Lire aussi Le procès Fillon « victime » de la réforme des retraites d’Emmanuel Macron
Ce jeudi 27 février, c’est la présidente qui parle. Elle déroule la « carrière » de Penelope Fillon (les guillemets sont de rigueur puisque c’est justement l’objet du procès : déterminer si oui ou non cet emploi était fictif). Et petit à petit, l’ambiance très masculine qui planait sur le déroulement de ce procès se dissipe : Penelope Fillon est appelée à la barre et la présidente entame un long dialogue avec la prévenue. Madame la présidente n’est pas tendre. Elle veut comprendre pourquoi tout se mélange dans ce dossier : la vie privée, la politique, Paris, Matignon, la Sarthe. Comment un tout jeune couple décide, au tout début des années 1980, que François Fillon ferait de la politique. Était-elle aidée à la maison après la naissance des enfants ? Pourquoi ne s’est-elle jamais intéressée aux montants de ses rémunérations ?
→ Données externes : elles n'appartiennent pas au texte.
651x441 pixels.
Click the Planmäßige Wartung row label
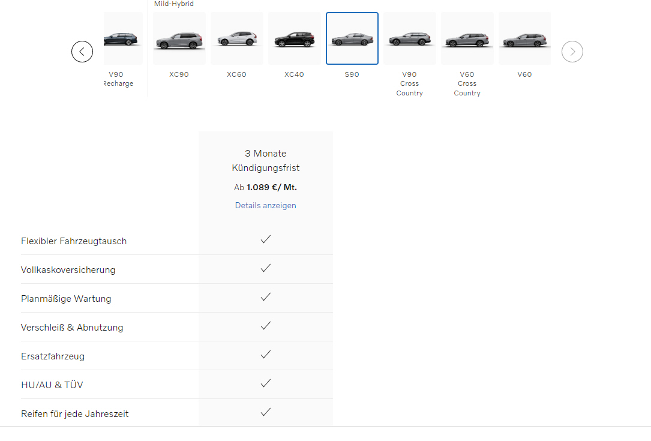tap(66, 299)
Madame la présidente Gavarino s’étonne des « amnésies » de la prévenue qui a oublié beaucoup de choses : « Madame, une première expérience professionnelle, les premiers salaires, ça compte, ça marque dans une vie, non ? Vous ne vous en souvenez pas ? » Cela se voit, madame la présidente respecte la « timidité », évidente et non feinte, de Penelope Fillon. Mais elle ne se contentera pas de ses réponses trop vagues. Pas question que ce trait de personnalité devienne un artifice de défense. Elle ne considère pas Penelope Fillon comme « une petite chose » dépassée par les événements. C’est cette attitude – sans une once d’agressivité – qui, justement, déstabilise la prévenue. Lorsque celle-ci n’a pas les réponses aux questions posées et notamment sur les salaires, elle n’a qu’une réponse : « c’est mon mari », « c’est lui qui s’en occupait », « c’est François qui avait décidé qu’il fallait faire comme cela ». Déclarations troublantes à force d’être répétées, comme si Penelope Fillon baignait depuis le début des années 1980 dans une ambiance patriarcale d’une lointaine époque.
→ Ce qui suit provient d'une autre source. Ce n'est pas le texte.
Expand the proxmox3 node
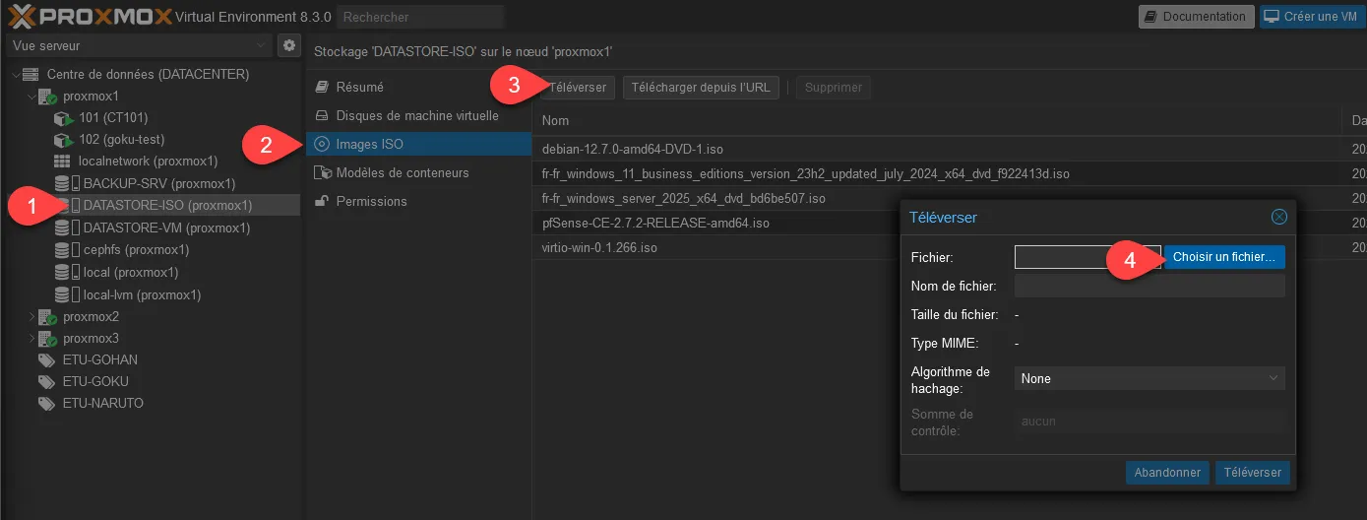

Lire aussi Procès Fillon : les amateurs de Netflix doivent patienter encore un peu
Étrange compassion
Madame la présidente n’est pas du genre, donc, à exprimer « son empathie ». Elle se contente de poser des questions sans marquer sa surprise. Le procureur Aurélien Létocart, lui, n’hésite pas : « Nous ne nous réjouissons pas de vous voir ici, Madame. Nous compatissons, car je mesure la difficulté qui est la vôtre. Ce n’est pas évident. » Étrange remarque pour un magistrat qui représente le ministère public. Étrange introduction protectrice. Son collègue Bruno Nataf fait de même. Il lance même un surréaliste « Madame, nous avons mal pour nous »… avant de creuser dans les trous qui maillent le déroulement de carrière de Penelope Fillon : « Avez-vous, Madame Fillon, un CV ? » C’est son avocat, maître Cornut-Gentille, qui se lève et répond pour elle : « C’est un entretien d’embauche ? » Penelope Fillon est difficilement audible. Maître Jean Veil tente un bon mot : « C’est comme Johnny Hallyday, il faut parler dans le micro. » Les hommes ont repris leur grosse voix et leurs bons mots, et Penelope Fillon ressemble de plus en plus à une figurante.